*What is being asked:* An exact printout of all the entries is required.
Data supplied below:
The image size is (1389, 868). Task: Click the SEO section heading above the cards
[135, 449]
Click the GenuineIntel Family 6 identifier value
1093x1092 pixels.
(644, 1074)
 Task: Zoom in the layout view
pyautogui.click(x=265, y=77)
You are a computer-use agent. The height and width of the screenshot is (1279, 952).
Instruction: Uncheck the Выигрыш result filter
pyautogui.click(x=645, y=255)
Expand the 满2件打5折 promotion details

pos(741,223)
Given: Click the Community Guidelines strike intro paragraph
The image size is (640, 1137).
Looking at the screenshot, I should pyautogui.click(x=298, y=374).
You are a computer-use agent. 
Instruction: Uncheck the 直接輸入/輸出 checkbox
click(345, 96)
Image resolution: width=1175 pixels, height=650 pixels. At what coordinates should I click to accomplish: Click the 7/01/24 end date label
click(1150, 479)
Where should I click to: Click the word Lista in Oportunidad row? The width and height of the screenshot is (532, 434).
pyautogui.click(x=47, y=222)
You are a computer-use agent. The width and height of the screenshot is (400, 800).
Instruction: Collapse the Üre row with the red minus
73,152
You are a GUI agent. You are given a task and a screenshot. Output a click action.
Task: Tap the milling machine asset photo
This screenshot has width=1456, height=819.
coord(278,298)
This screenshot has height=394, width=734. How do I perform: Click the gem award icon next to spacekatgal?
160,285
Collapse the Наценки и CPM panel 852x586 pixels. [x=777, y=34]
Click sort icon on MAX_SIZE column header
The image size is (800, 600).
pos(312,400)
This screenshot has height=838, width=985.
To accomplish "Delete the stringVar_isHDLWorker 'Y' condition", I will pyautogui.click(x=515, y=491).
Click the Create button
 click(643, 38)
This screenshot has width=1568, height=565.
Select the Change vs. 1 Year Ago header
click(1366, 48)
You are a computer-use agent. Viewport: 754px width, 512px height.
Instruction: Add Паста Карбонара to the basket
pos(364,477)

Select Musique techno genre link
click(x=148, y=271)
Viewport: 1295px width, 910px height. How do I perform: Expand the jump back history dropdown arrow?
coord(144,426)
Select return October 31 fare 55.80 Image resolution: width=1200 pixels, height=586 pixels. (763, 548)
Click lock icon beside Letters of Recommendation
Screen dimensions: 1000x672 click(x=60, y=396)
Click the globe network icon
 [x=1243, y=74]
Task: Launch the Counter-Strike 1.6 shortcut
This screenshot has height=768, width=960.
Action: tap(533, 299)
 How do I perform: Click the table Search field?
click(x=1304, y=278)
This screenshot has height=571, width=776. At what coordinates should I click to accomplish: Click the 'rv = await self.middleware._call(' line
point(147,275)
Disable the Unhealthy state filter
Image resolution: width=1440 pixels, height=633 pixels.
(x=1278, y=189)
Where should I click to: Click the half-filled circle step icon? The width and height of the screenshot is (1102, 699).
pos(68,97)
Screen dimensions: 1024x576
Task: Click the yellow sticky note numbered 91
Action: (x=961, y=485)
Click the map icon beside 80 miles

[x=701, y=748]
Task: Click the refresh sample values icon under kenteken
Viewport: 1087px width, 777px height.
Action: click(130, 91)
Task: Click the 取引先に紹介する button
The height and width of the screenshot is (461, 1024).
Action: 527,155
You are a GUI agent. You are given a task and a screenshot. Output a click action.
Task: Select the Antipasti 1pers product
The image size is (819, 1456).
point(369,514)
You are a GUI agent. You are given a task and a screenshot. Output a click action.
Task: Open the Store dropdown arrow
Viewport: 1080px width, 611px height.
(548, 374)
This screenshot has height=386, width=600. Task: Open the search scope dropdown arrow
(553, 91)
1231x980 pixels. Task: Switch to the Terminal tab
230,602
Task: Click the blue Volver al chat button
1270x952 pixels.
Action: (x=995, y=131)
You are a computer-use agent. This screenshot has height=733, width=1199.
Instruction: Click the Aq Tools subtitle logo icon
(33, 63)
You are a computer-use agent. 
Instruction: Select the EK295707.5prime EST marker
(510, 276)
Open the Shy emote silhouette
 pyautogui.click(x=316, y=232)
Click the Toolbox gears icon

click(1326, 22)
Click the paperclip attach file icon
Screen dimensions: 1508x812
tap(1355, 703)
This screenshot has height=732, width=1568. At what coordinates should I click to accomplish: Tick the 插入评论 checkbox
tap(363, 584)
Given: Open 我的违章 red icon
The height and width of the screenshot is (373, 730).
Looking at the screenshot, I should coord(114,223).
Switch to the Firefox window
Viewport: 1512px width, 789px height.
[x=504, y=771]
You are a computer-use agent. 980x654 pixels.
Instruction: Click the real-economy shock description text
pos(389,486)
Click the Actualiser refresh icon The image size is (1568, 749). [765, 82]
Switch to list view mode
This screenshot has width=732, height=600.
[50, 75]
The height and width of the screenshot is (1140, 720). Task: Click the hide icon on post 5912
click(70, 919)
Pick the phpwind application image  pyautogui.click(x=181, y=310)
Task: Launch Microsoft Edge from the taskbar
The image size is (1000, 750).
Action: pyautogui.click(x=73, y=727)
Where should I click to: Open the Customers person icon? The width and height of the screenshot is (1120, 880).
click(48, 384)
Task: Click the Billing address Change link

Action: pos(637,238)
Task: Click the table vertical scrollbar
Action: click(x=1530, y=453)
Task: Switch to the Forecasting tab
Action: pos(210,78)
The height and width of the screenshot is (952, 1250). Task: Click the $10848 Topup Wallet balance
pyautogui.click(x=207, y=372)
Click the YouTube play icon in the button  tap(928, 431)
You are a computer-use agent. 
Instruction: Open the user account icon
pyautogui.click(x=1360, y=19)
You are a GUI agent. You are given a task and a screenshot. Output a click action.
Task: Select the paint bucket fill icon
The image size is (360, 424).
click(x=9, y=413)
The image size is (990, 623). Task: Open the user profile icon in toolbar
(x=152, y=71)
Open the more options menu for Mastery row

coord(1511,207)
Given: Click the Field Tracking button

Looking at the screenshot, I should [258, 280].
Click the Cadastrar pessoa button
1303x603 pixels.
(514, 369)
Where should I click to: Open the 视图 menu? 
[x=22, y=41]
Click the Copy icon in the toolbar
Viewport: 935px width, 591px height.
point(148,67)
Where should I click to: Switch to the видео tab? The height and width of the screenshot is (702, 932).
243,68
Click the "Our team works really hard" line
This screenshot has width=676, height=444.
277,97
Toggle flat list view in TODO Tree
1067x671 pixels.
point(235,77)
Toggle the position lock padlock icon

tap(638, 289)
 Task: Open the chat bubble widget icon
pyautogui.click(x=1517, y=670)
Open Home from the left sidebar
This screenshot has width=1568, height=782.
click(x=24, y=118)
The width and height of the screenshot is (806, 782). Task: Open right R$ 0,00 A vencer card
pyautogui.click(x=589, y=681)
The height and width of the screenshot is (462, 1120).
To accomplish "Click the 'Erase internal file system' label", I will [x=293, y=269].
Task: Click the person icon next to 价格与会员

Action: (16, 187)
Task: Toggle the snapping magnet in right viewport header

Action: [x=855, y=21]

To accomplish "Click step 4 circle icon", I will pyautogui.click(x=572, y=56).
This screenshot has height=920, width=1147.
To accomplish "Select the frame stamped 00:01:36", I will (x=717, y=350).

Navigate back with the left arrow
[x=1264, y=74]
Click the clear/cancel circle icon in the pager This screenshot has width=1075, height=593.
End of Data supplied.
*Answer space:*
The image size is (1389, 868). Task: Click the SEO section heading above the cards
[135, 449]
Click the GenuineIntel Family 6 identifier value
1093x1092 pixels.
(644, 1074)
 Task: Zoom in the layout view
pyautogui.click(x=265, y=77)
You are a computer-use agent. The height and width of the screenshot is (1279, 952).
Instruction: Uncheck the Выигрыш result filter
pyautogui.click(x=645, y=255)
Expand the 满2件打5折 promotion details

pos(741,223)
Given: Click the Community Guidelines strike intro paragraph
The image size is (640, 1137).
Looking at the screenshot, I should pyautogui.click(x=298, y=374).
You are a computer-use agent. 
Instruction: Uncheck the 直接輸入/輸出 checkbox
click(345, 96)
Image resolution: width=1175 pixels, height=650 pixels. At what coordinates should I click to accomplish: Click the 7/01/24 end date label
click(1150, 479)
Where should I click to: Click the word Lista in Oportunidad row? The width and height of the screenshot is (532, 434).
pyautogui.click(x=47, y=222)
You are a computer-use agent. The width and height of the screenshot is (400, 800).
Instruction: Collapse the Üre row with the red minus
73,152
You are a GUI agent. You are given a task and a screenshot. Output a click action.
Task: Tap the milling machine asset photo
This screenshot has width=1456, height=819.
coord(278,298)
This screenshot has height=394, width=734. How do I perform: Click the gem award icon next to spacekatgal?
160,285
Collapse the Наценки и CPM panel 852x586 pixels. [x=777, y=34]
Click sort icon on MAX_SIZE column header
The image size is (800, 600).
pos(312,400)
This screenshot has height=838, width=985.
To accomplish "Delete the stringVar_isHDLWorker 'Y' condition", I will pyautogui.click(x=515, y=491).
Click the Create button
 click(643, 38)
This screenshot has width=1568, height=565.
Select the Change vs. 1 Year Ago header
click(1366, 48)
You are a computer-use agent. Viewport: 754px width, 512px height.
Instruction: Add Паста Карбонара to the basket
pos(364,477)

Select Musique techno genre link
click(x=148, y=271)
Viewport: 1295px width, 910px height. How do I perform: Expand the jump back history dropdown arrow?
coord(144,426)
Select return October 31 fare 55.80 Image resolution: width=1200 pixels, height=586 pixels. (763, 548)
Click lock icon beside Letters of Recommendation
Screen dimensions: 1000x672 click(x=60, y=396)
Click the globe network icon
 [x=1243, y=74]
Task: Launch the Counter-Strike 1.6 shortcut
This screenshot has height=768, width=960.
Action: tap(533, 299)
 How do I perform: Click the table Search field?
click(x=1304, y=278)
This screenshot has height=571, width=776. At what coordinates should I click to accomplish: Click the 'rv = await self.middleware._call(' line
point(147,275)
Disable the Unhealthy state filter
Image resolution: width=1440 pixels, height=633 pixels.
(x=1278, y=189)
Where should I click to: Click the half-filled circle step icon? The width and height of the screenshot is (1102, 699).
pos(68,97)
Screen dimensions: 1024x576
Task: Click the yellow sticky note numbered 91
Action: (x=961, y=485)
Click the map icon beside 80 miles

[x=701, y=748]
Task: Click the refresh sample values icon under kenteken
Viewport: 1087px width, 777px height.
Action: click(130, 91)
Task: Click the 取引先に紹介する button
The height and width of the screenshot is (461, 1024).
Action: 527,155
You are a GUI agent. You are given a task and a screenshot. Output a click action.
Task: Select the Antipasti 1pers product
The image size is (819, 1456).
point(369,514)
You are a GUI agent. You are given a task and a screenshot. Output a click action.
Task: Open the Store dropdown arrow
Viewport: 1080px width, 611px height.
(548, 374)
This screenshot has height=386, width=600. Task: Open the search scope dropdown arrow
(553, 91)
1231x980 pixels. Task: Switch to the Terminal tab
230,602
Task: Click the blue Volver al chat button
1270x952 pixels.
Action: (x=995, y=131)
You are a computer-use agent. This screenshot has height=733, width=1199.
Instruction: Click the Aq Tools subtitle logo icon
(33, 63)
You are a computer-use agent. 
Instruction: Select the EK295707.5prime EST marker
(510, 276)
Open the Shy emote silhouette
 pyautogui.click(x=316, y=232)
Click the Toolbox gears icon

click(1326, 22)
Click the paperclip attach file icon
Screen dimensions: 1508x812
tap(1355, 703)
This screenshot has height=732, width=1568. At what coordinates should I click to accomplish: Tick the 插入评论 checkbox
tap(363, 584)
Given: Open 我的违章 red icon
The height and width of the screenshot is (373, 730).
Looking at the screenshot, I should coord(114,223).
Switch to the Firefox window
Viewport: 1512px width, 789px height.
[x=504, y=771]
You are a computer-use agent. 980x654 pixels.
Instruction: Click the real-economy shock description text
pos(389,486)
Click the Actualiser refresh icon The image size is (1568, 749). [765, 82]
Switch to list view mode
This screenshot has width=732, height=600.
[50, 75]
The height and width of the screenshot is (1140, 720). Task: Click the hide icon on post 5912
click(70, 919)
Pick the phpwind application image  pyautogui.click(x=181, y=310)
Task: Launch Microsoft Edge from the taskbar
The image size is (1000, 750).
Action: pyautogui.click(x=73, y=727)
Where should I click to: Open the Customers person icon? The width and height of the screenshot is (1120, 880).
click(48, 384)
Task: Click the Billing address Change link

Action: pos(637,238)
Task: Click the table vertical scrollbar
Action: click(x=1530, y=453)
Task: Switch to the Forecasting tab
Action: pos(210,78)
The height and width of the screenshot is (952, 1250). Task: Click the $10848 Topup Wallet balance
pyautogui.click(x=207, y=372)
Click the YouTube play icon in the button  tap(928, 431)
You are a computer-use agent. 
Instruction: Open the user account icon
pyautogui.click(x=1360, y=19)
You are a GUI agent. You are given a task and a screenshot. Output a click action.
Task: Select the paint bucket fill icon
The image size is (360, 424).
click(x=9, y=413)
The image size is (990, 623). Task: Open the user profile icon in toolbar
(x=152, y=71)
Open the more options menu for Mastery row

coord(1511,207)
Given: Click the Field Tracking button

Looking at the screenshot, I should [258, 280].
Click the Cadastrar pessoa button
1303x603 pixels.
(514, 369)
Where should I click to: Open the 视图 menu? 
[x=22, y=41]
Click the Copy icon in the toolbar
Viewport: 935px width, 591px height.
point(148,67)
Where should I click to: Switch to the видео tab? The height and width of the screenshot is (702, 932).
243,68
Click the "Our team works really hard" line
This screenshot has width=676, height=444.
277,97
Toggle flat list view in TODO Tree
1067x671 pixels.
point(235,77)
Toggle the position lock padlock icon

tap(638, 289)
 Task: Open the chat bubble widget icon
pyautogui.click(x=1517, y=670)
Open Home from the left sidebar
This screenshot has width=1568, height=782.
click(x=24, y=118)
The width and height of the screenshot is (806, 782). Task: Open right R$ 0,00 A vencer card
pyautogui.click(x=589, y=681)
The height and width of the screenshot is (462, 1120).
To accomplish "Click the 'Erase internal file system' label", I will [x=293, y=269].
Task: Click the person icon next to 价格与会员

Action: (16, 187)
Task: Toggle the snapping magnet in right viewport header

Action: [x=855, y=21]

To accomplish "Click step 4 circle icon", I will pyautogui.click(x=572, y=56).
This screenshot has height=920, width=1147.
To accomplish "Select the frame stamped 00:01:36", I will (x=717, y=350).

Navigate back with the left arrow
[x=1264, y=74]
Click the clear/cancel circle icon in the pager This screenshot has width=1075, height=593.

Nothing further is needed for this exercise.